SOURCE RECORDS>

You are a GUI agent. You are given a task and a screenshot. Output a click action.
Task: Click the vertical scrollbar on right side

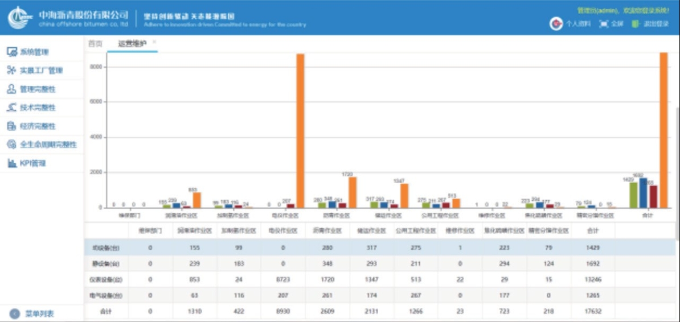[677, 171]
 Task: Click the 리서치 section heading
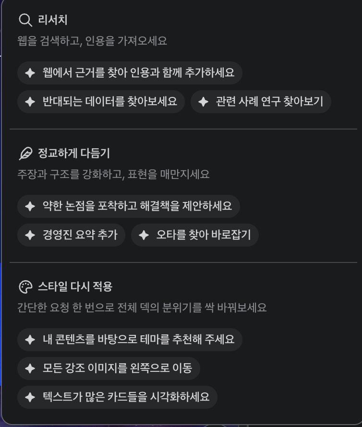(x=53, y=20)
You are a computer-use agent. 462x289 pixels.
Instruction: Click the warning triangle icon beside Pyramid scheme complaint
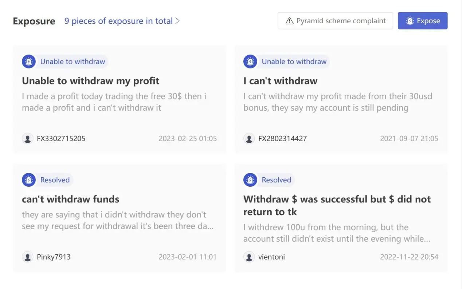(x=289, y=21)
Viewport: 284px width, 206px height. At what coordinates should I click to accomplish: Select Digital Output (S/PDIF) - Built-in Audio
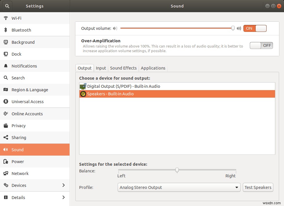(177, 86)
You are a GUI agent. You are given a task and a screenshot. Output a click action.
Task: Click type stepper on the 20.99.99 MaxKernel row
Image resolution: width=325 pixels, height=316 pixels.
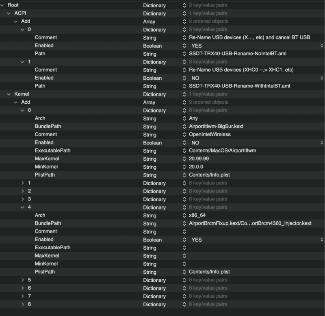(184, 159)
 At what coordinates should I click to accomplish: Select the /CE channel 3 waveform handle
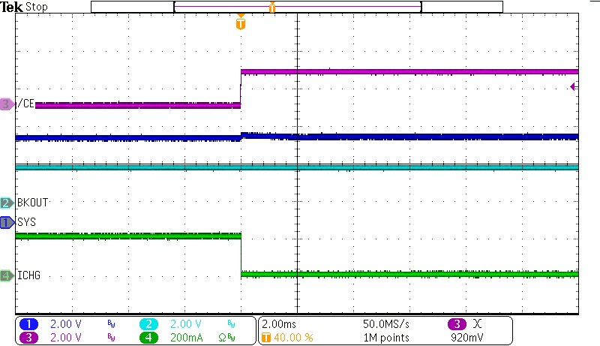(x=7, y=104)
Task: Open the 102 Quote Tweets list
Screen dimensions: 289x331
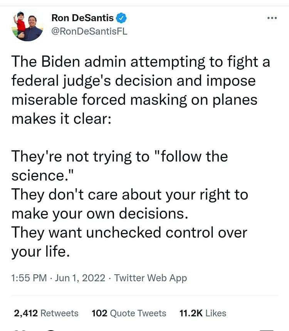Action: [129, 313]
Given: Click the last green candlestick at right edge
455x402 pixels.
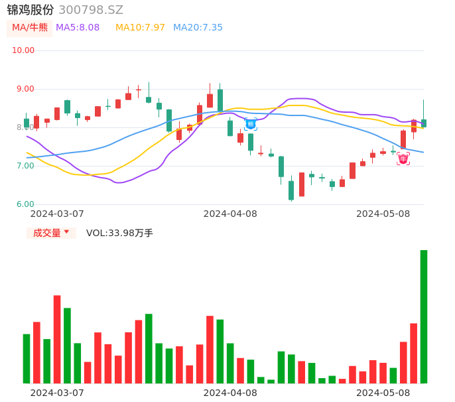Looking at the screenshot, I should coord(424,123).
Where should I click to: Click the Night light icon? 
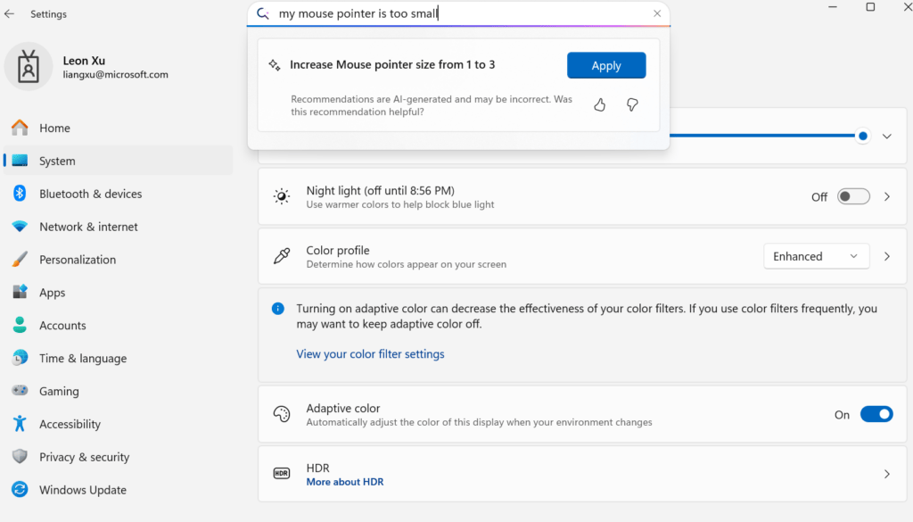click(282, 196)
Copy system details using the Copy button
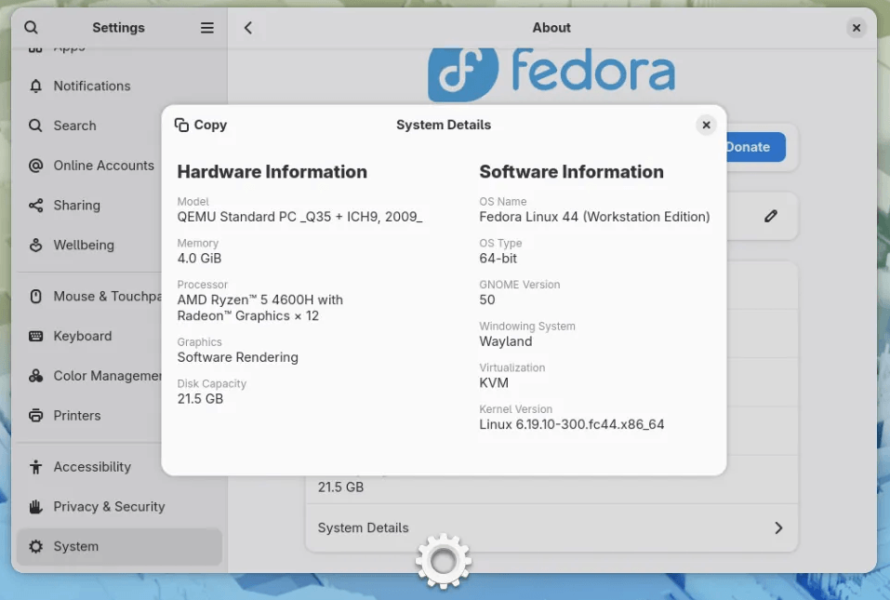Image resolution: width=890 pixels, height=600 pixels. coord(201,124)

YOUR GOAL> Verbatim copy without images: write the records above out in full.

ANSWER BELOW>
You are a GUI agent. You are given a task and a screenshot. Output a click action.
Task: Click the vertical scrollbar on right side

[677, 171]
 Task: Click the 리서치 section heading
(x=53, y=20)
You are a computer-use agent. 462x289 pixels.
Instruction: Click the warning triangle icon beside Pyramid scheme complaint
(x=289, y=21)
Viewport: 284px width, 206px height. At what coordinates should I click to accomplish: Select Digital Output (S/PDIF) - Built-in Audio
(177, 86)
You are a GUI agent. You are given a task and a screenshot. Output a click action.
Task: Click type stepper on the 20.99.99 MaxKernel row
Image resolution: width=325 pixels, height=316 pixels.
(184, 159)
 At what coordinates should I click to accomplish: Select the /CE channel 3 waveform handle
(x=7, y=104)
Task: Open the 102 Quote Tweets list
Screen dimensions: 289x331
Action: [129, 313]
Given: Click the last green candlestick at right edge
455x402 pixels.
Looking at the screenshot, I should coord(424,123).
Where should I click to: Click the Night light icon? 
click(282, 196)
Copy system details using the Copy button
Image resolution: width=890 pixels, height=600 pixels. coord(201,124)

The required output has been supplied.